De ahí lo esencial de la liberación y edificación de un yo desde las apetencias, inclinaciones, y los principios éticos de cada uno. «Sí, sí, muy iluminador, pero ¿cómo?». Miren, no soy ni psicólogo ni autor de libros de autoayuda, pero algo de sentido común sí tengo (o eso creo). Opino, desde luego, que es imprescindible conocer y asimilar los orígenes de cada uno: conocer tu historia familiar, tu entorno, tu ambiente geográfico, tu realidad sociopolítica y también tu temperamento; a partir de ahí, preguntarse qué se puede hacer. ¿En qué medida mi pertenencia a tal clan o familia, mi condición de negro o judío o blanco y mi ciudadanía estadounidense, española o bengalí se entrelazan y contradicen mis propios principios, una mezcla de la visión heredada de mis familiares y mi ética forjada a raíz de las experiencias vitales propias? Esa ya es tarea personal. Se me podría objetar que la igualdad en la que las sociedades ―al menos, en las autoproclamadas democráticas― dicen vivir luego no es tal y de ahí la razón por la que los individuos tradicionalmente violentados tienden a la agrupación. Aunque comprensible, esa circunstancia solo aviva el resentimiento y una tendencia sectarista indeseablemente parecida a la estrategia del erizo que se retrae y saca sus púas. Muchos lobbies, partícipes de esta naturaleza, se suben a este carro de constante culpa, autoprotección e indignación haciendo del resentimiento un escudo anulador de la identidad propia de cada individuo.

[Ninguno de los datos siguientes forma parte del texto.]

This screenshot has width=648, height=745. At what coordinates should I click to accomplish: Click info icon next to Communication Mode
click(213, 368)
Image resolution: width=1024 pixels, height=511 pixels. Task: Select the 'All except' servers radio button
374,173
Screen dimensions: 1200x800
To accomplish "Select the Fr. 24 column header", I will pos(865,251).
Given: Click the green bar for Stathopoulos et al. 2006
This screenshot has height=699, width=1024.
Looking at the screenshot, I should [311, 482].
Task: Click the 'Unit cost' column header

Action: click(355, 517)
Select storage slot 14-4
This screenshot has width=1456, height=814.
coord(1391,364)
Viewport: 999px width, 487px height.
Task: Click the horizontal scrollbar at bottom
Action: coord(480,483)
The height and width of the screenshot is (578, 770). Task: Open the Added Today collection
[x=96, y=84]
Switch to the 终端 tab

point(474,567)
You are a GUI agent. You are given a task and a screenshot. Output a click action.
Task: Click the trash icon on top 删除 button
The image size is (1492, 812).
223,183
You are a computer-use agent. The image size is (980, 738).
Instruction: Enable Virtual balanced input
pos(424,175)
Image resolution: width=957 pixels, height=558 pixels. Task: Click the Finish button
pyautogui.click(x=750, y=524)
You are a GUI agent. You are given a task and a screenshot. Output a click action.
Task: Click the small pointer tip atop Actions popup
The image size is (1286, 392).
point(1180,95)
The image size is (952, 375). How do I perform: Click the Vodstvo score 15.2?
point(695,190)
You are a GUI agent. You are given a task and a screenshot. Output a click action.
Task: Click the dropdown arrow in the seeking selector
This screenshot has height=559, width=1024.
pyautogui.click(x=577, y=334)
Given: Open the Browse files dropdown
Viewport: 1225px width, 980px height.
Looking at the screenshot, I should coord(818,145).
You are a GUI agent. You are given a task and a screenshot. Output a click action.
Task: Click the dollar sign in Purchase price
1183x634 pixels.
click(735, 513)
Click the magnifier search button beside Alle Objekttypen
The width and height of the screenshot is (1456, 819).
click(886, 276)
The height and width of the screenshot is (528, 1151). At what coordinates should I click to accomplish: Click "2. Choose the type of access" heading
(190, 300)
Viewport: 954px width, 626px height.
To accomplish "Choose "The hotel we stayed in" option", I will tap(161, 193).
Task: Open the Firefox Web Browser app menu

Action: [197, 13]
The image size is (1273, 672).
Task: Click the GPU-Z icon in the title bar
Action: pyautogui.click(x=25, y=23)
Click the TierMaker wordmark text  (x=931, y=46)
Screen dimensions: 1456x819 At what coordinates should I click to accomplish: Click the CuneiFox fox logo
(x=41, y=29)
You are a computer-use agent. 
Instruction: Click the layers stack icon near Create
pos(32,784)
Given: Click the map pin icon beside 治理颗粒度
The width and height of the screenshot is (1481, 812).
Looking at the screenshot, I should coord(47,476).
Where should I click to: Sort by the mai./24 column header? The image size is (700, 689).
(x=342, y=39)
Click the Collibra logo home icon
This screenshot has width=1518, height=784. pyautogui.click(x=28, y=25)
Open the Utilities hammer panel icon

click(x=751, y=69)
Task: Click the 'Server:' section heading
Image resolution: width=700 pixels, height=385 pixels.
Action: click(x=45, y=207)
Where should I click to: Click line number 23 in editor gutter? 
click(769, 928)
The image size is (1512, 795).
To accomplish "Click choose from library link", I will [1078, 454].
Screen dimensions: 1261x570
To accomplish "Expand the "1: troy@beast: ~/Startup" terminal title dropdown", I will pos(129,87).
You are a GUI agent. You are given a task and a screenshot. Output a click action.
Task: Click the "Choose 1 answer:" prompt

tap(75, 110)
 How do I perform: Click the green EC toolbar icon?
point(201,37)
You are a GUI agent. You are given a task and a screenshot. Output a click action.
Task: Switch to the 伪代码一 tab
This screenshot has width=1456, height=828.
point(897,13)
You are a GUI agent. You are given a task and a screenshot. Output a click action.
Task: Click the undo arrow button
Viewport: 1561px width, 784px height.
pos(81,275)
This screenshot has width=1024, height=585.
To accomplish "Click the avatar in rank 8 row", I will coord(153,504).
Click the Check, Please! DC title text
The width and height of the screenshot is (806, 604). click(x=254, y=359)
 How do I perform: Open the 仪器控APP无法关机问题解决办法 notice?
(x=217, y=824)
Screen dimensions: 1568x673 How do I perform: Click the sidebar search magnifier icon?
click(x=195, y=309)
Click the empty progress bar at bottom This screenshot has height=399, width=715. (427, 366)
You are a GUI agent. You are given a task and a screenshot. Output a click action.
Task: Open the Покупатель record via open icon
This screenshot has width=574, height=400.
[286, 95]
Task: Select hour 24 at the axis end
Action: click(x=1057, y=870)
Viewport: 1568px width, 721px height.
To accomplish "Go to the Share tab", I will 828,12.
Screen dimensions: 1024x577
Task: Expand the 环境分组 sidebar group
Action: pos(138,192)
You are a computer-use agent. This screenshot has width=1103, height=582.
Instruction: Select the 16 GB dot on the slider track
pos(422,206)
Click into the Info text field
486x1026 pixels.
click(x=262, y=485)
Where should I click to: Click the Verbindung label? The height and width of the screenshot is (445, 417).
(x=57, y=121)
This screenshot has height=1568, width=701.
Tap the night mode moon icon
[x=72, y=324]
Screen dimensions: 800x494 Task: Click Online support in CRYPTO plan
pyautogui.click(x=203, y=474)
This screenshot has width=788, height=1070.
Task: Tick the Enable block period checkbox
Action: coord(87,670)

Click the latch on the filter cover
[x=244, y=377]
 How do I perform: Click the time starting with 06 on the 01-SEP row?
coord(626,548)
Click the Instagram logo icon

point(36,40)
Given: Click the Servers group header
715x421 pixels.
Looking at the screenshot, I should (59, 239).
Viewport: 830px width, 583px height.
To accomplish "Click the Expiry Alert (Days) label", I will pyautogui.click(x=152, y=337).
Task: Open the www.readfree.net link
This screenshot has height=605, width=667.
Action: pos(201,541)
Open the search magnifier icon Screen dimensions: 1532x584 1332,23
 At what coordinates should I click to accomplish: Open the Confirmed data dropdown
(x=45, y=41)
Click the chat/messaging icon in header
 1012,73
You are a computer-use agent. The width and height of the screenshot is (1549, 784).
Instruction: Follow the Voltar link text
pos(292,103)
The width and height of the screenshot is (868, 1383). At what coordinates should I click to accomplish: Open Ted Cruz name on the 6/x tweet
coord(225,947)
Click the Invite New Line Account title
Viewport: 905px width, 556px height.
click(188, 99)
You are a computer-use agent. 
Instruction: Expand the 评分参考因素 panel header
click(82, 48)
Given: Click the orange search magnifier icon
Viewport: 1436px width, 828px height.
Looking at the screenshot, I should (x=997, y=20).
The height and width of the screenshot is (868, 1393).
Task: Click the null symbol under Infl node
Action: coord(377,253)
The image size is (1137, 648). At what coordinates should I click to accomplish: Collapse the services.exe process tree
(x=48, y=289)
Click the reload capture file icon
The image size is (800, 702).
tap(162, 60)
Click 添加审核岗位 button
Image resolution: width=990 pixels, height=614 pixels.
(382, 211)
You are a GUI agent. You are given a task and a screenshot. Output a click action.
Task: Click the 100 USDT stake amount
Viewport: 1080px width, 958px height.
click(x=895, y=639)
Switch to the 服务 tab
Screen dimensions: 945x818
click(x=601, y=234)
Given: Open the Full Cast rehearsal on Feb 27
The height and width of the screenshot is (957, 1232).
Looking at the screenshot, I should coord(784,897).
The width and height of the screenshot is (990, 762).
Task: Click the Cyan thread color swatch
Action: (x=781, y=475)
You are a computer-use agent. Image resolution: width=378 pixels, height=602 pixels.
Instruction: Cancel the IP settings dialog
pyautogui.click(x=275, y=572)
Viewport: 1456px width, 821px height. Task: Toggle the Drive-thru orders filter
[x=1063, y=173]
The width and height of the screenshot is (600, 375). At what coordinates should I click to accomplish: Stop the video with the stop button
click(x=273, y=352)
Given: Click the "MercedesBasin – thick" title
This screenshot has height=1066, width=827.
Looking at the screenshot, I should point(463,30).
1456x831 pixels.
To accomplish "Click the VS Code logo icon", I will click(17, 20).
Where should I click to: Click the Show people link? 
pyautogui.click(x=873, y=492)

Se necesita, por tanto, confinar esa mancha: ser capaz de actuar y operar al margen de un decálogo o una biblia del comportamiento. Las represiones y sus «afortunados» derivados ―la culpa, la vergüenza o la rabia, entre otros― constituyen una herencia espuria y totalmente asfixiante. Conocerse a sí mismo, uno de los lemas de las paredes del oráculo de Delfos, no tendría por qué significar la sumisión a unos preceptos identificadores. Lo que habría que reclamar más bien es la formulación de un sistema de creencias que privilegiara el equilibrio entre las apetencias y las responsabilidades de cada uno ―o sea, ni el autologismo moral e indeseablemente aniquilador de Nietzsche ni la sumisión a códigos heredados determinados por cuestiones de sexo, etnia, cultura o creencias que no revelan más que una penosa impotencia moral―. Lo inaceptable no es la opresión hacia los colectivos, sino el condicionamiento y la coerción de los colectivos sobre cada uno de sus miembros. Una cosa es la injusticia y otra, la castración conjunta del individuo.